From 1990 through 2016, a 9.2kW photovoltaic (PV) array located at the Humboldt State Telonicher Marine Laboratory in Trinidad, CA powered the Schatz Solar Hydrogen Project. This array provided the energy to aerate the Marine Laboratory aquaria either directly or indirectly through a Teledyne Energy Systems ALTUS™ 20 electrolyzer that produced hydrogen fuel for a proton exchange membrane fuel cell.
Located ~150 meters from the Pacific Ocean in a cool, marine climate, the array consisted of 192 ARCO M75 modules made with single-crystal silicon and rated at 48W. Prior to array installation in 1990, Jim Zoellick measured the current-voltage (I-V) curves for each module and discovered that even when new, the average peak power under full solar illumination at normal operating cell temperature was 39.9W – 14% below the 46.4W nameplate rating.
After 11 years of field exposure, Antonio Reis and Nate Coleman retested each module’s I-V curve in 2001 and found that the average peak power had fallen by 4.3% to 38.1W. They attributed the drop in performance to visually observable defects in the modules, especially the delamination of the modules’ ethylene vinyl acetate (EVA) encapsulant, leading to shading and corrosion of the cells and the occurrence of localized hot spots.
After 20 years of service, Marc Marshall, Mark Rocheleau, and Scott Rommel again retested each module’s I-V curve in 2010, and found that the average peak power had fallen an additional 12.4% to 33.4W and that the variation among the modules had dramatically increased.
After over 26 years of field service, the array was decommissioned in 2016. All of the 192 modules were removed and tested one last time by Jacob Rada, a M.S. candidate working at SERC. He found that the average peak power had fallen 22% since 1990, with an average degradation rate of 0.85%/yr, and that the variation among the modules had increased further since 2010. Each original module was discolored and showed some degree of delamination. (Read the paper…)
Having now been individually tested four times over 26 years, these are some of the oldest carefully monitored solar modules from a working array.
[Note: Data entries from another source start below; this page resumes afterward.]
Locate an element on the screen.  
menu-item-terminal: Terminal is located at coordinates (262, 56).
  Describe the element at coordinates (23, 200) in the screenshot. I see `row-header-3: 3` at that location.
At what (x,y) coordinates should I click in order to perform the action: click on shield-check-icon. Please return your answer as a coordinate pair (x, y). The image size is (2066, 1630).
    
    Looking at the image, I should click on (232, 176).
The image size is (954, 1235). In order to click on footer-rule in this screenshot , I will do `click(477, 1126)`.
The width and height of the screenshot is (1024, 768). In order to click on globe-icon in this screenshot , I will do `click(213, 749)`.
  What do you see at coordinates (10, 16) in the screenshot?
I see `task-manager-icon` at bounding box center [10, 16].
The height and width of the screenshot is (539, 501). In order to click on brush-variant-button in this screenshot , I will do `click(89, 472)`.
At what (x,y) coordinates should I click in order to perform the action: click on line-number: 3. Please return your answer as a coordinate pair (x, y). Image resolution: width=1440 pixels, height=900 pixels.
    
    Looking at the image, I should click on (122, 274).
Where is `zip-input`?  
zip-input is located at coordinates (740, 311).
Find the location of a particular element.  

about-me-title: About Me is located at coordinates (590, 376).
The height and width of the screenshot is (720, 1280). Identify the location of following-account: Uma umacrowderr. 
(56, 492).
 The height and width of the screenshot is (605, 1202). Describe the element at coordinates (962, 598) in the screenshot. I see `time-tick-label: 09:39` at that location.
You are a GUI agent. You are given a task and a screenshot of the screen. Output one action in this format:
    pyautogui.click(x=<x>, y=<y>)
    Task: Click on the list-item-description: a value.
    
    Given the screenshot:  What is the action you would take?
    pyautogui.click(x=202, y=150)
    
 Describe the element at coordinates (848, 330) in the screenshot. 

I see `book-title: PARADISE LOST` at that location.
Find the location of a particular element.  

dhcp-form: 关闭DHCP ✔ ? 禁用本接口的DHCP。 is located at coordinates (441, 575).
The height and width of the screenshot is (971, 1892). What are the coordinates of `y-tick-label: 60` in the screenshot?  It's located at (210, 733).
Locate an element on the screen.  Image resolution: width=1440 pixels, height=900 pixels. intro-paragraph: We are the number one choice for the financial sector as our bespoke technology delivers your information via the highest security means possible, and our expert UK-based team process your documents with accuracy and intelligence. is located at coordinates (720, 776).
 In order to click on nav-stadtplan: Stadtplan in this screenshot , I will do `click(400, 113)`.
Of the original 192 models, 188 modules were still in service after 26 years. One module was damaged in 1996 and was replaced with a module of similar size and performance characteristics. Three other modules were later replaced due to physical damage.
In the coming year, we will be hanging seven of the modules with their corresponding I-V curve data in the staircase of our main building, as a celebration of our Center’s first project and as a teaching tool for university students and visitors.